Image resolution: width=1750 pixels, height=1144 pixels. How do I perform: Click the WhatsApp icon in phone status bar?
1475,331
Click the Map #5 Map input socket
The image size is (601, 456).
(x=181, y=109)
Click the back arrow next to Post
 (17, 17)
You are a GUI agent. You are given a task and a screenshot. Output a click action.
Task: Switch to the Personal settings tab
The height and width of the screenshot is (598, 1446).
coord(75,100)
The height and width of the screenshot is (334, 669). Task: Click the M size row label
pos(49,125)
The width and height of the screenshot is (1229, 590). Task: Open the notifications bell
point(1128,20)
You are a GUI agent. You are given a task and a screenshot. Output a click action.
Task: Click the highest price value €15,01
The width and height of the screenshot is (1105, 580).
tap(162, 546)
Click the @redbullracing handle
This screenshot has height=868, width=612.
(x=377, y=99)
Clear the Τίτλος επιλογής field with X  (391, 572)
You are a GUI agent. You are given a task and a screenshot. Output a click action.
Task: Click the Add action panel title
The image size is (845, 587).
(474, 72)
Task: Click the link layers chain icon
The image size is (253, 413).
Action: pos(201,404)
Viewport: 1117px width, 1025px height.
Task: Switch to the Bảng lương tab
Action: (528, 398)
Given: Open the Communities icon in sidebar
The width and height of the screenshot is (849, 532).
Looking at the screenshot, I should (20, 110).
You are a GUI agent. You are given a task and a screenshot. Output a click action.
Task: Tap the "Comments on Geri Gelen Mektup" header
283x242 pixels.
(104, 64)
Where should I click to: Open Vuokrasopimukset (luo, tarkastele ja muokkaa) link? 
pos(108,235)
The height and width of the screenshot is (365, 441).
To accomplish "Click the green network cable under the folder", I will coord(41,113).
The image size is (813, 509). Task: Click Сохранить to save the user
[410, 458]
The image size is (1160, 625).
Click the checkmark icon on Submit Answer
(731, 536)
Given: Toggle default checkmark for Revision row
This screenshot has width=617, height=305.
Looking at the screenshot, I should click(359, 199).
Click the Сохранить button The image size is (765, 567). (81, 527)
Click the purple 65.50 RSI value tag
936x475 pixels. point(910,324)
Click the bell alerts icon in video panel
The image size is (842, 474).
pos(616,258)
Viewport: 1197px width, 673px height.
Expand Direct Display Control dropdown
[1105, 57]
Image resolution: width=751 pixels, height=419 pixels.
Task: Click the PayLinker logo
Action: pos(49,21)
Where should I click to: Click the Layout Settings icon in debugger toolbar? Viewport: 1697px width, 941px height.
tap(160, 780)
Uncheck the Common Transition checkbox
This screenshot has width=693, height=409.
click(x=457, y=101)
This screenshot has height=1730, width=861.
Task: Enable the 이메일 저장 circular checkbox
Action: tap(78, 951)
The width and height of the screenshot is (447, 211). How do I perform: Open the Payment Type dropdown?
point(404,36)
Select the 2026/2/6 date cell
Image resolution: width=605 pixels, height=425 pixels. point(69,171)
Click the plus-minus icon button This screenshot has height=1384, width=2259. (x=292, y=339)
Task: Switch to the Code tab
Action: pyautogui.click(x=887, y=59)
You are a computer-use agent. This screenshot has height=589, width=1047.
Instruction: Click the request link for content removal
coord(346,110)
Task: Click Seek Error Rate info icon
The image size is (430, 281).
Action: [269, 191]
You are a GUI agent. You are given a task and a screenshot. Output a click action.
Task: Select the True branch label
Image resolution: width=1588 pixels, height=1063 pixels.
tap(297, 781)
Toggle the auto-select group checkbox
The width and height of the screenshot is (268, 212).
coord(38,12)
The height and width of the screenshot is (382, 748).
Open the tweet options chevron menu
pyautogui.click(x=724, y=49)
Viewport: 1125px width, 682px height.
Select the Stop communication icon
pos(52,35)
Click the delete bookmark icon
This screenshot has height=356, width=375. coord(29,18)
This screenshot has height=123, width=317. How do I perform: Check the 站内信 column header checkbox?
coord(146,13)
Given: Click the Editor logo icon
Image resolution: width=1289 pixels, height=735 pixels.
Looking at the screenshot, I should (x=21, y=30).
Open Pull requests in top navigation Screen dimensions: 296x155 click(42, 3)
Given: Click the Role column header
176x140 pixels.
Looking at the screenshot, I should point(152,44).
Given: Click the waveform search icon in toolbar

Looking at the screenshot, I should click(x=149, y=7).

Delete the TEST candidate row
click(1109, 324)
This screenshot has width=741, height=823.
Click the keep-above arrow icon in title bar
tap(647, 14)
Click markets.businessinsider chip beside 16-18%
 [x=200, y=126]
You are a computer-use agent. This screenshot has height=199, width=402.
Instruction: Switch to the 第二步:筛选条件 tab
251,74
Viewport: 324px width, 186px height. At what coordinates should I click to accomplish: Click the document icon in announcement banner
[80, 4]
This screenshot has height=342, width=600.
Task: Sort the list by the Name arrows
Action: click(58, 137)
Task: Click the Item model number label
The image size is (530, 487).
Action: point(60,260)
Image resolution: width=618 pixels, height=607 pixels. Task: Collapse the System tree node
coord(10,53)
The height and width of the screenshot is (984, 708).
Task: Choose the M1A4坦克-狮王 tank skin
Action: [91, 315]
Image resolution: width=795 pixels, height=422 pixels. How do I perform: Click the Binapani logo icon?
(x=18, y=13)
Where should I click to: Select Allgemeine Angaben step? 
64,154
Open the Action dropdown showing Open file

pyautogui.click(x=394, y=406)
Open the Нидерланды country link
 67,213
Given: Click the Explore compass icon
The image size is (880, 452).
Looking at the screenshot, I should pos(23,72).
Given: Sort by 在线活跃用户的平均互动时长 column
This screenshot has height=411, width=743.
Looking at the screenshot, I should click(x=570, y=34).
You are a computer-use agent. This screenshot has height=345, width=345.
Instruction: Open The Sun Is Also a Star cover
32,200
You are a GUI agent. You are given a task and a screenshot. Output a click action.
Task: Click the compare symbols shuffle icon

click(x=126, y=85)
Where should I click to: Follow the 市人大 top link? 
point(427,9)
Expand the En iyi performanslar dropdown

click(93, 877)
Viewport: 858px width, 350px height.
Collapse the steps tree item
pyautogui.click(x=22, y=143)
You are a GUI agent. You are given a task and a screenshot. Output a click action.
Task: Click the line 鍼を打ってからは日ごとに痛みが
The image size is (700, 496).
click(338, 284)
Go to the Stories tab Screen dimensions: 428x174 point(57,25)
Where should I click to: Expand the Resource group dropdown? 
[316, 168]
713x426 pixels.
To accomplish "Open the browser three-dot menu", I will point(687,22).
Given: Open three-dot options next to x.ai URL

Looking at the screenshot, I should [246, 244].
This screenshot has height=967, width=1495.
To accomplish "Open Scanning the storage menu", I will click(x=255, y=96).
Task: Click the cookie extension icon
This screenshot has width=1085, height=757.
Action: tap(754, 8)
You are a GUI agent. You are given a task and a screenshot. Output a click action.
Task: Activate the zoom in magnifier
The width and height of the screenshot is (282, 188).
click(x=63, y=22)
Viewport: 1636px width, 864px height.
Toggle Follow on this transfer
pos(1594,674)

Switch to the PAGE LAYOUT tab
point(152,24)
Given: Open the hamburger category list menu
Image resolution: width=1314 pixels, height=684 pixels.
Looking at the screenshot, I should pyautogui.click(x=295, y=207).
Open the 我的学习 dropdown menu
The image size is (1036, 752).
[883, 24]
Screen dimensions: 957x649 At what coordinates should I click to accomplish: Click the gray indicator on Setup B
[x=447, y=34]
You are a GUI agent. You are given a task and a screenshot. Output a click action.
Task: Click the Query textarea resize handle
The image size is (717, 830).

§ What is being asked: Reproduce the entire listing above line for line, with no changes.

§ Correct result:
Image resolution: width=1750 pixels, height=1144 pixels. How do I perform: Click the WhatsApp icon in phone status bar?
1475,331
Click the Map #5 Map input socket
The image size is (601, 456).
(x=181, y=109)
Click the back arrow next to Post
 (17, 17)
You are a GUI agent. You are given a task and a screenshot. Output a click action.
Task: Switch to the Personal settings tab
The height and width of the screenshot is (598, 1446).
coord(75,100)
The height and width of the screenshot is (334, 669). Task: Click the M size row label
pos(49,125)
The width and height of the screenshot is (1229, 590). Task: Open the notifications bell
point(1128,20)
You are a GUI agent. You are given a task and a screenshot. Output a click action.
Task: Click the highest price value €15,01
The width and height of the screenshot is (1105, 580).
tap(162, 546)
Click the @redbullracing handle
This screenshot has height=868, width=612.
(x=377, y=99)
Clear the Τίτλος επιλογής field with X  (391, 572)
You are a GUI agent. You are given a task and a screenshot. Output a click action.
Task: Click the Add action panel title
The image size is (845, 587).
(474, 72)
Task: Click the link layers chain icon
The image size is (253, 413).
Action: pos(201,404)
Viewport: 1117px width, 1025px height.
Task: Switch to the Bảng lương tab
Action: (528, 398)
Given: Open the Communities icon in sidebar
The width and height of the screenshot is (849, 532).
Looking at the screenshot, I should (20, 110).
You are a GUI agent. You are given a task and a screenshot. Output a click action.
Task: Tap the "Comments on Geri Gelen Mektup" header
283x242 pixels.
(104, 64)
Where should I click to: Open Vuokrasopimukset (luo, tarkastele ja muokkaa) link? 
pos(108,235)
The height and width of the screenshot is (365, 441).
To accomplish "Click the green network cable under the folder", I will coord(41,113).
The image size is (813, 509). Task: Click Сохранить to save the user
[410, 458]
The image size is (1160, 625).
Click the checkmark icon on Submit Answer
(731, 536)
Given: Toggle default checkmark for Revision row
This screenshot has width=617, height=305.
Looking at the screenshot, I should click(359, 199).
Click the Сохранить button The image size is (765, 567). (81, 527)
Click the purple 65.50 RSI value tag
936x475 pixels. point(910,324)
Click the bell alerts icon in video panel
The image size is (842, 474).
pos(616,258)
Viewport: 1197px width, 673px height.
Expand Direct Display Control dropdown
[1105, 57]
Image resolution: width=751 pixels, height=419 pixels.
Task: Click the PayLinker logo
Action: pos(49,21)
Where should I click to: Click the Layout Settings icon in debugger toolbar? Viewport: 1697px width, 941px height.
tap(160, 780)
Uncheck the Common Transition checkbox
This screenshot has width=693, height=409.
click(x=457, y=101)
This screenshot has height=1730, width=861.
Task: Enable the 이메일 저장 circular checkbox
Action: tap(78, 951)
The width and height of the screenshot is (447, 211). How do I perform: Open the Payment Type dropdown?
point(404,36)
Select the 2026/2/6 date cell
Image resolution: width=605 pixels, height=425 pixels. point(69,171)
Click the plus-minus icon button This screenshot has height=1384, width=2259. (x=292, y=339)
Task: Switch to the Code tab
Action: pyautogui.click(x=887, y=59)
You are a computer-use agent. This screenshot has height=589, width=1047.
Instruction: Click the request link for content removal
coord(346,110)
Task: Click Seek Error Rate info icon
The image size is (430, 281).
Action: [269, 191]
You are a GUI agent. You are given a task and a screenshot. Output a click action.
Task: Select the True branch label
Image resolution: width=1588 pixels, height=1063 pixels.
tap(297, 781)
Toggle the auto-select group checkbox
The width and height of the screenshot is (268, 212).
coord(38,12)
The height and width of the screenshot is (382, 748).
Open the tweet options chevron menu
pyautogui.click(x=724, y=49)
Viewport: 1125px width, 682px height.
Select the Stop communication icon
pos(52,35)
Click the delete bookmark icon
This screenshot has height=356, width=375. coord(29,18)
This screenshot has height=123, width=317. How do I perform: Check the 站内信 column header checkbox?
coord(146,13)
Given: Click the Editor logo icon
Image resolution: width=1289 pixels, height=735 pixels.
Looking at the screenshot, I should (x=21, y=30).
Open Pull requests in top navigation Screen dimensions: 296x155 click(42, 3)
Given: Click the Role column header
176x140 pixels.
Looking at the screenshot, I should point(152,44).
Given: Click the waveform search icon in toolbar

Looking at the screenshot, I should click(x=149, y=7).

Delete the TEST candidate row
click(1109, 324)
This screenshot has width=741, height=823.
Click the keep-above arrow icon in title bar
tap(647, 14)
Click markets.businessinsider chip beside 16-18%
 [x=200, y=126]
You are a computer-use agent. This screenshot has height=199, width=402.
Instruction: Switch to the 第二步:筛选条件 tab
251,74
Viewport: 324px width, 186px height. At what coordinates should I click to accomplish: Click the document icon in announcement banner
[80, 4]
This screenshot has height=342, width=600.
Task: Sort the list by the Name arrows
Action: click(58, 137)
Task: Click the Item model number label
The image size is (530, 487).
Action: point(60,260)
Image resolution: width=618 pixels, height=607 pixels. Task: Collapse the System tree node
coord(10,53)
The height and width of the screenshot is (984, 708).
Task: Choose the M1A4坦克-狮王 tank skin
Action: [91, 315]
Image resolution: width=795 pixels, height=422 pixels. How do I perform: Click the Binapani logo icon?
(x=18, y=13)
Where should I click to: Select Allgemeine Angaben step? 
64,154
Open the Action dropdown showing Open file

pyautogui.click(x=394, y=406)
Open the Нидерланды country link
 67,213
Given: Click the Explore compass icon
The image size is (880, 452).
Looking at the screenshot, I should pos(23,72).
Given: Sort by 在线活跃用户的平均互动时长 column
This screenshot has height=411, width=743.
Looking at the screenshot, I should click(x=570, y=34).
You are a computer-use agent. This screenshot has height=345, width=345.
Instruction: Open The Sun Is Also a Star cover
32,200
You are a GUI agent. You are given a task and a screenshot. Output a click action.
Task: Click the compare symbols shuffle icon

click(x=126, y=85)
Where should I click to: Follow the 市人大 top link? 
point(427,9)
Expand the En iyi performanslar dropdown

click(93, 877)
Viewport: 858px width, 350px height.
Collapse the steps tree item
pyautogui.click(x=22, y=143)
You are a GUI agent. You are given a task and a screenshot. Output a click action.
Task: Click the line 鍼を打ってからは日ごとに痛みが
The image size is (700, 496).
click(338, 284)
Go to the Stories tab Screen dimensions: 428x174 point(57,25)
Where should I click to: Expand the Resource group dropdown? 
[316, 168]
713x426 pixels.
To accomplish "Open the browser three-dot menu", I will point(687,22).
Given: Open three-dot options next to x.ai URL

Looking at the screenshot, I should [246, 244].
This screenshot has height=967, width=1495.
To accomplish "Open Scanning the storage menu", I will click(x=255, y=96).
Task: Click the cookie extension icon
This screenshot has width=1085, height=757.
Action: tap(754, 8)
You are a GUI agent. You are given a task and a screenshot. Output a click action.
Task: Activate the zoom in magnifier
The width and height of the screenshot is (282, 188).
click(x=63, y=22)
Viewport: 1636px width, 864px height.
Toggle Follow on this transfer
pos(1594,674)

Switch to the PAGE LAYOUT tab
point(152,24)
Given: Open the hamburger category list menu
Image resolution: width=1314 pixels, height=684 pixels.
Looking at the screenshot, I should pyautogui.click(x=295, y=207).
Open the 我的学习 dropdown menu
The image size is (1036, 752).
[883, 24]
Screen dimensions: 957x649 At what coordinates should I click to accomplish: Click the gray indicator on Setup B
[x=447, y=34]
You are a GUI agent. You are given a task and a screenshot. Output a click action.
Task: Click the Query textarea resize handle
The image size is (717, 830).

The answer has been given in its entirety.